_Exercise brief:_ Swap "screenshot" for "screen capture" in the entries from the line with "You are a GUI" up to and including the line with "[x=76, y=189]". Return only those lines, otherwise unchanged, and leave the pictures out.

_Supplied data:_
((

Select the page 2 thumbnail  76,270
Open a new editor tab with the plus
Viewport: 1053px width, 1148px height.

))
((

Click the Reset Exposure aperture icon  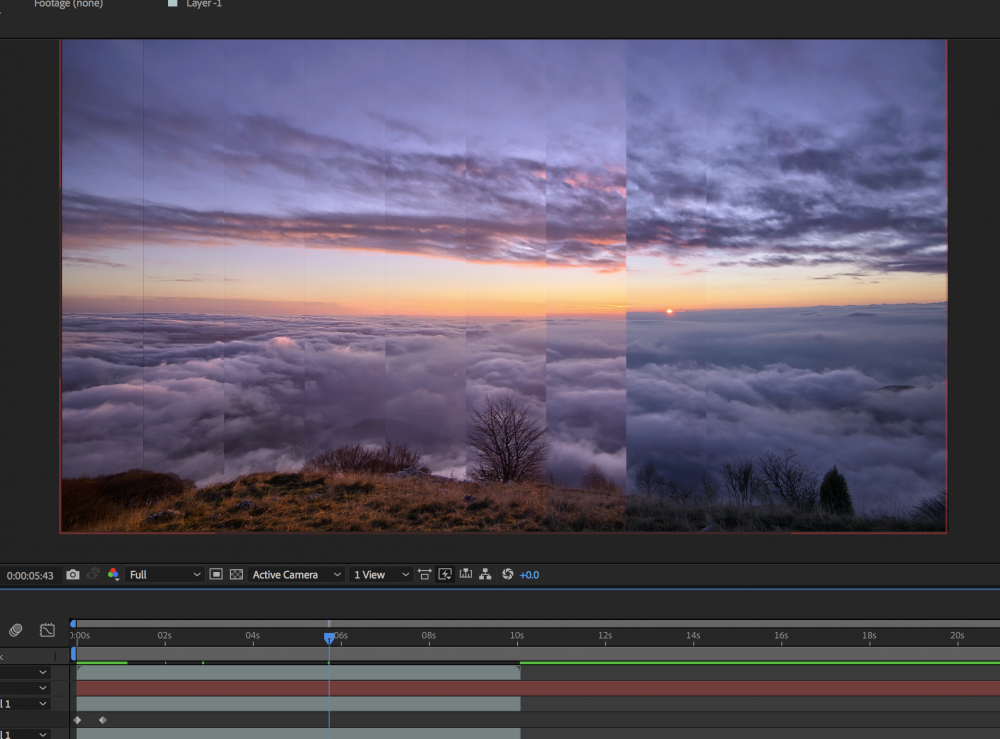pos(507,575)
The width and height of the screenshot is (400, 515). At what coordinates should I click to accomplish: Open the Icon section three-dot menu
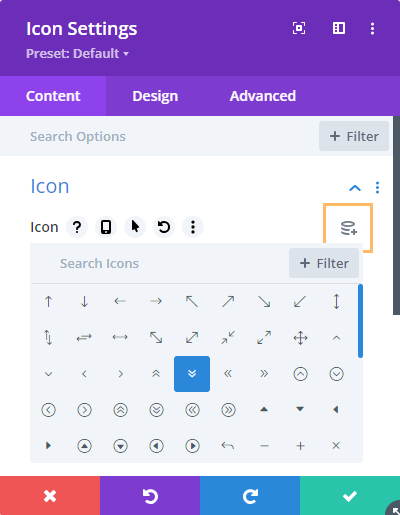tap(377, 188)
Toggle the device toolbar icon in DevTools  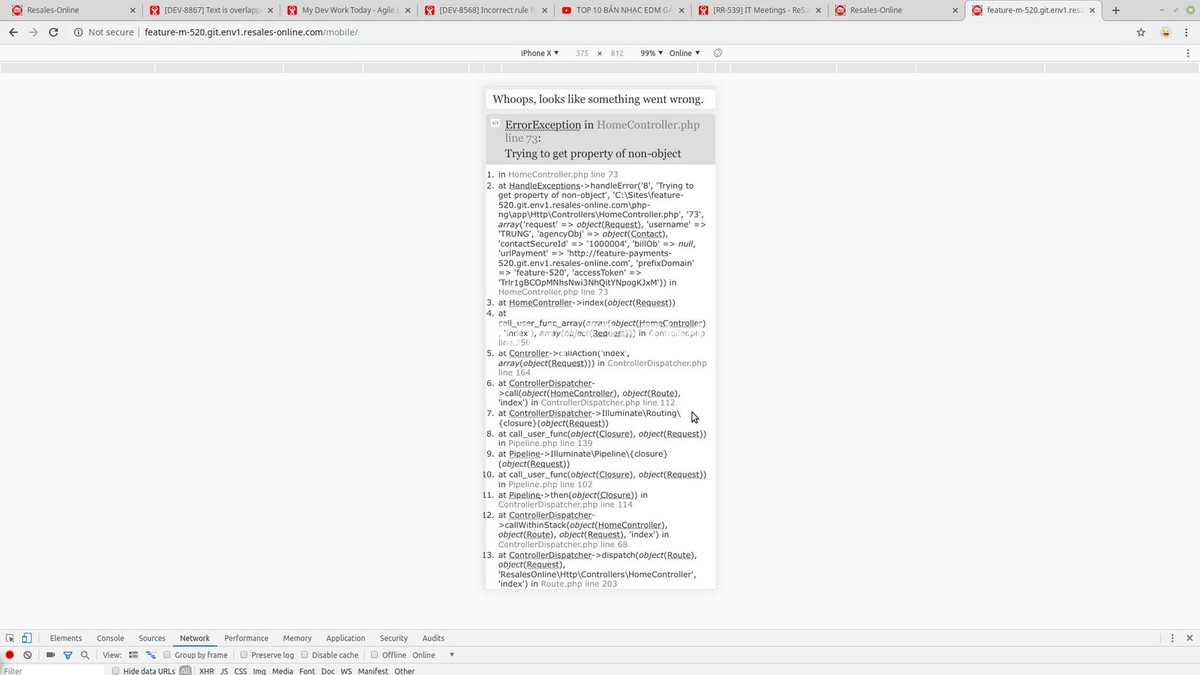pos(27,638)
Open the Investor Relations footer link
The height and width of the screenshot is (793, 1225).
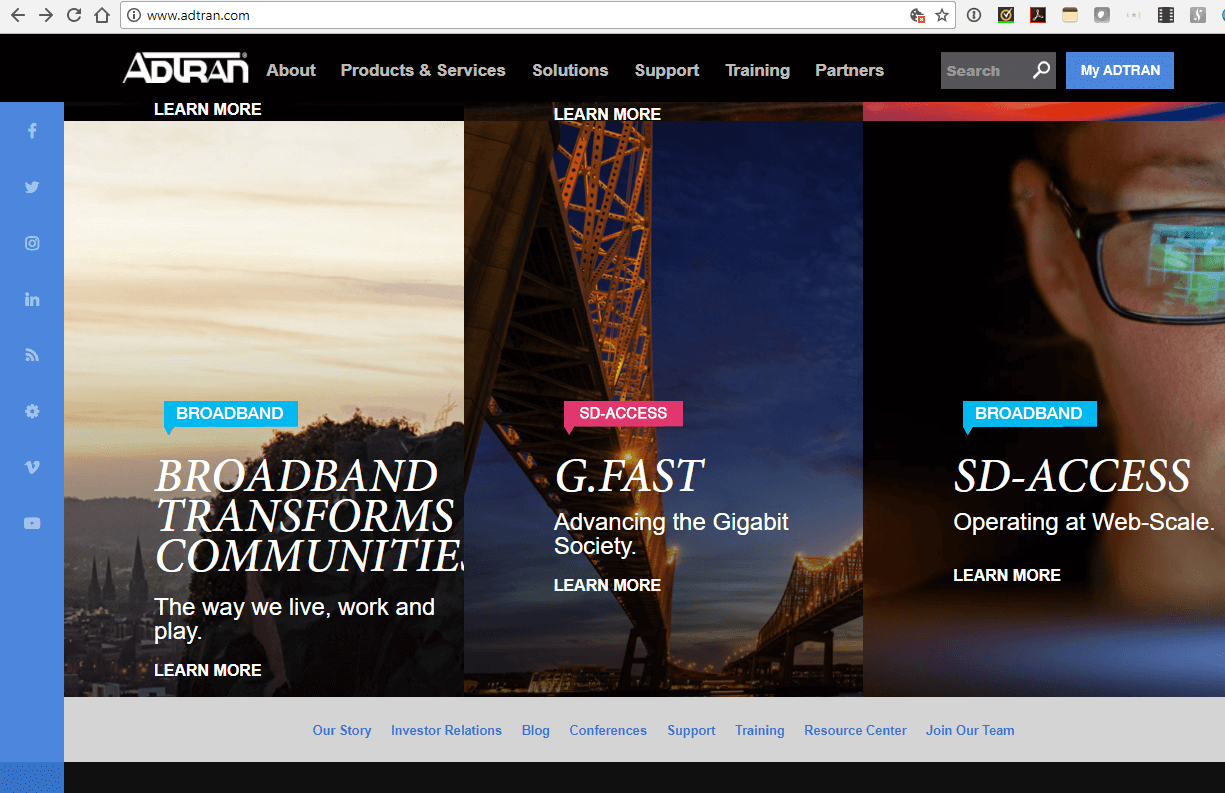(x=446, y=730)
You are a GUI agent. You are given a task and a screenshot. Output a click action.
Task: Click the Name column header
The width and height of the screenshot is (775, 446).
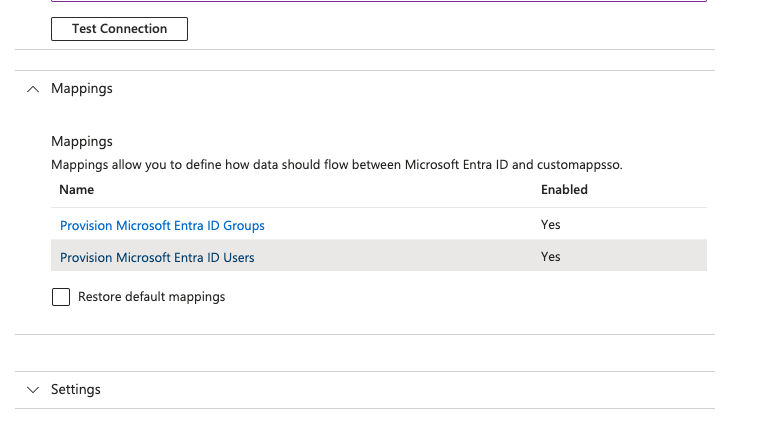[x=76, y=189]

))

_Answer below:_
You are a GUI agent. You are given a task and a screen capture. Output a click action.
Task: Click the Name column header
The width and height of the screen capture is (775, 446).
[x=76, y=189]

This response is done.